The museum already had a pre-existing relationship with LSD from prior events. Noah Cruickshank, adult engagement manager at the Field Museum, took advantage of this connection. A pop-up bar was a great opportunity to display this collection while reaching a new audience.
Field Museum scientists are equally enthusiastic about bringing the collections outside the museum doors. Jim Holstein, collection manager for Meteorites and Physical Geology at the Field Museum, will be present for Glowing Rocks on March 4. He hopes that guests are just as excited about the event.
“I am very accustomed to being around the museum’s collection on a daily basis, and to see it in this historic space is reminiscent of 19th-century cabinets of curiosity.

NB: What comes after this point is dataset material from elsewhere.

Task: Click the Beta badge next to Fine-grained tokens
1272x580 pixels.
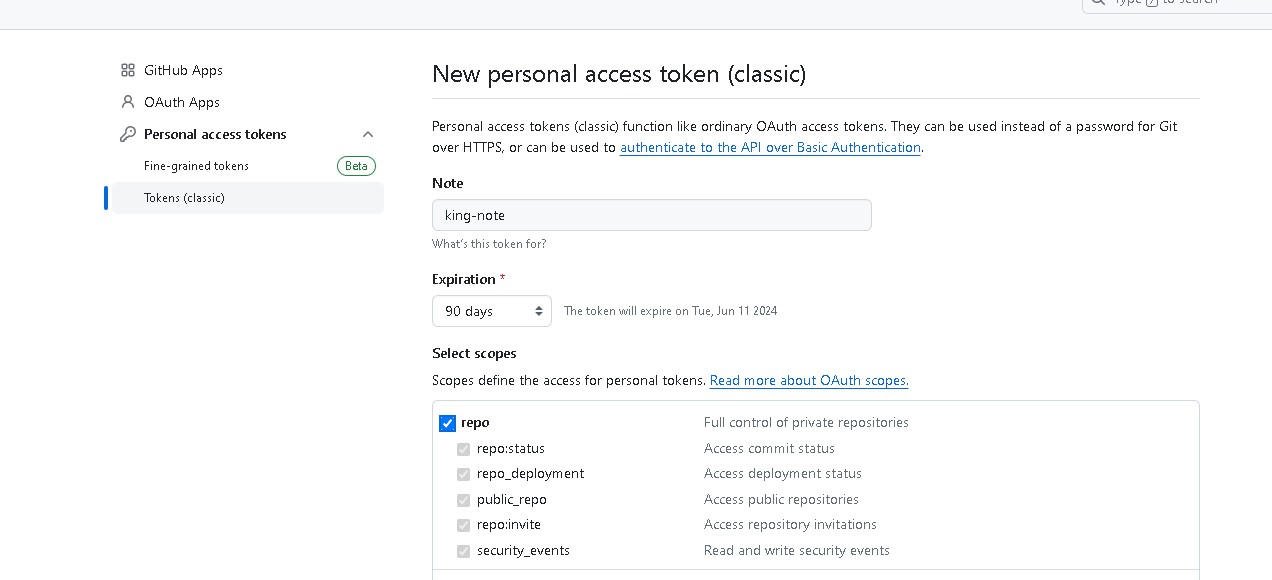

Seeing the collecting in this space, I feel the connection to the Field Museum’s past, but also love the science that we are doing today,” Holstein said. “I also love to see visitors interact with the collection by exploring the cabinets and opening the drawers; hopefully they walk away and appreciate — if not love — natural history collections the way I do.”
Holstein’s love of geology can be traced to the Logan Square neighborhood, where he grew up.
“I can trace my love of rocks and minerals to my walks to Brentano Elementary on Diversey Avenue,” he reminisced. “I would pick up any shiny object and try to identify it. Granted this is the city, and it was mostly just asphalt and concrete, but my imagination would run wild. My mother hated doing my laundry because my pockets would be full of junk that I would pick up,” he said. “Now I am able to work with the real thing.”
Along with Glowing Rocks, guests will be able to participate in Dig Your Down Dinosaur, Plant Pressing, Mushroom Show and Tell and Taxidermy Demonstration.
A list of the featured collections and the experts behind them is available at the Chicago Athletic events site. Presentations will be followed by late-night programming like karaoke, DJs or trivia. The Backroom will be open on Fridays and Saturday from 5 p.m.-midnight until March 25.